EXERCISE OBJECTIVE –
A faithful, complete copy of the entries below is required, with images removed.

TASK DATA –
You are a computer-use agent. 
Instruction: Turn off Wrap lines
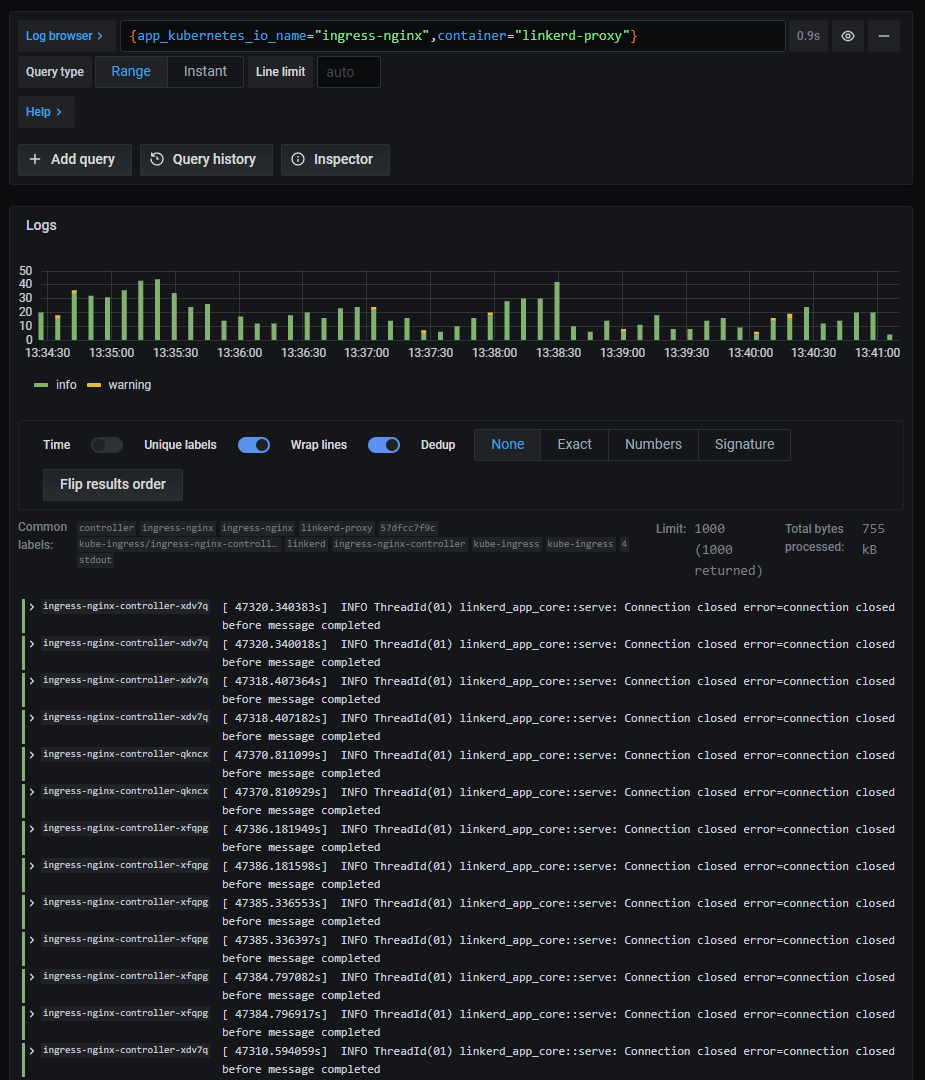coord(384,444)
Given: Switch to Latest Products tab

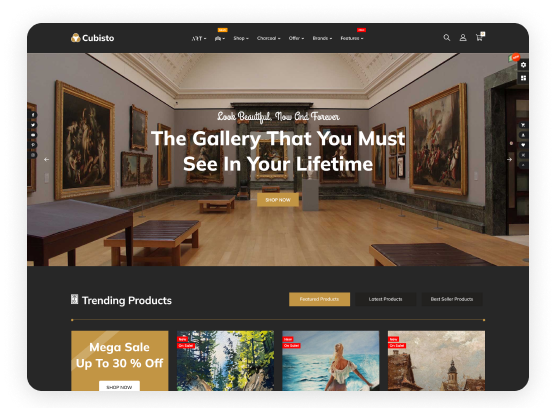Looking at the screenshot, I should click(385, 299).
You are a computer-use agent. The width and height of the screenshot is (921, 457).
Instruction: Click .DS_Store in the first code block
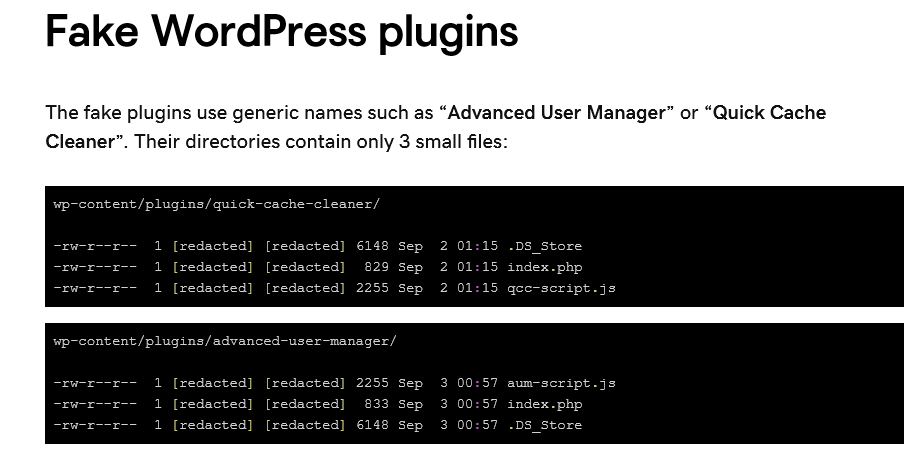[x=544, y=246]
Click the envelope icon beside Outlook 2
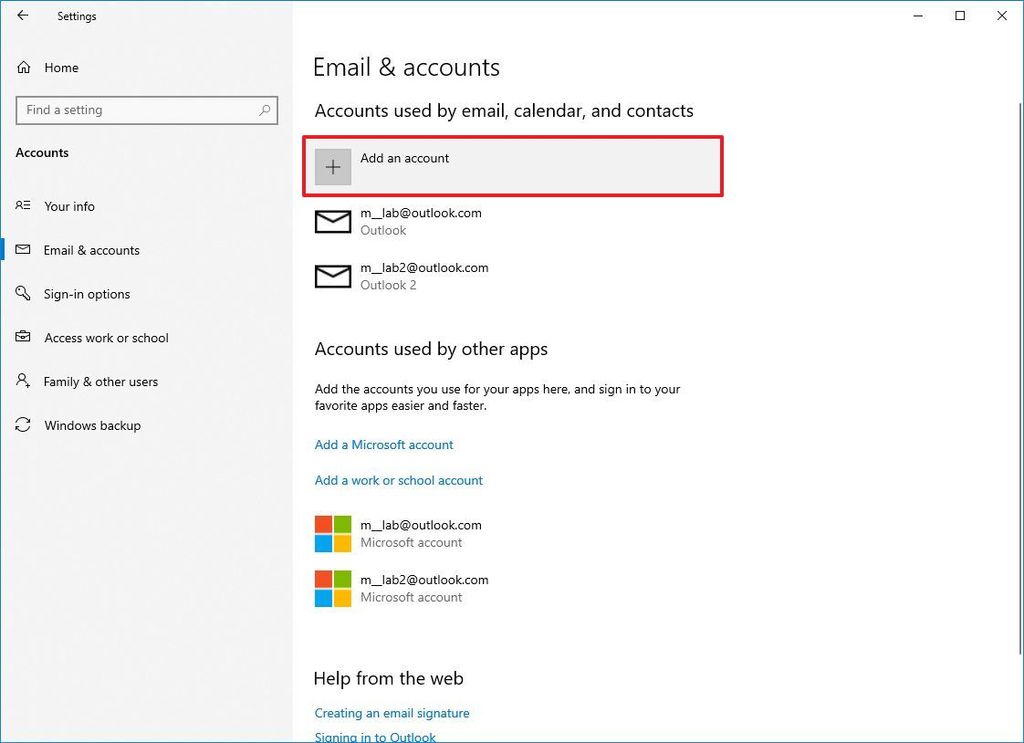1024x743 pixels. pos(332,276)
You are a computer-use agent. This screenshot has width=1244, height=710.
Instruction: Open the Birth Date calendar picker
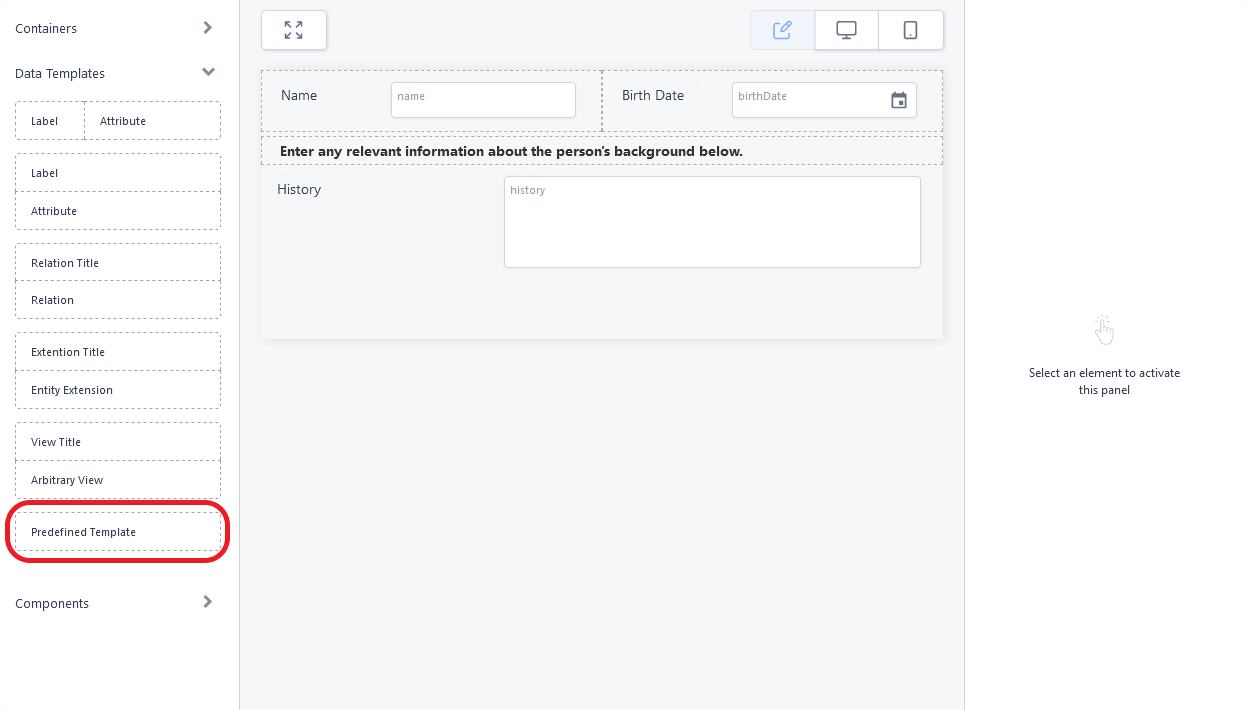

SOLUTION –
You are a computer-use agent. 
Instruction: Turn off Wrap lines
coord(384,444)
Given: Switch to Latest Products tab

Looking at the screenshot, I should click(385, 299).
You are a computer-use agent. The width and height of the screenshot is (921, 457).
Instruction: Click .DS_Store in the first code block
[x=544, y=246]
Click the envelope icon beside Outlook 2
1024x743 pixels. pos(332,276)
You are a computer-use agent. This screenshot has width=1244, height=710.
Instruction: Open the Birth Date calendar picker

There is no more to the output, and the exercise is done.